• RECORDS SUPPLIED:
§ §

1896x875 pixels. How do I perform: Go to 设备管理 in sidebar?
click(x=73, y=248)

§ §

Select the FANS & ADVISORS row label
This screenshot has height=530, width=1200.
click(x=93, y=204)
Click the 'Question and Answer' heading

§ §

In the entries above, find the line holding "Select the FANS & ADVISORS row label" and the line holding "Click the 'Question and Answer' heading", then retype exactly those two lines and every line between them, and nothing else.

Select the FANS & ADVISORS row label
This screenshot has height=530, width=1200.
click(x=93, y=204)
Click the 'Question and Answer' heading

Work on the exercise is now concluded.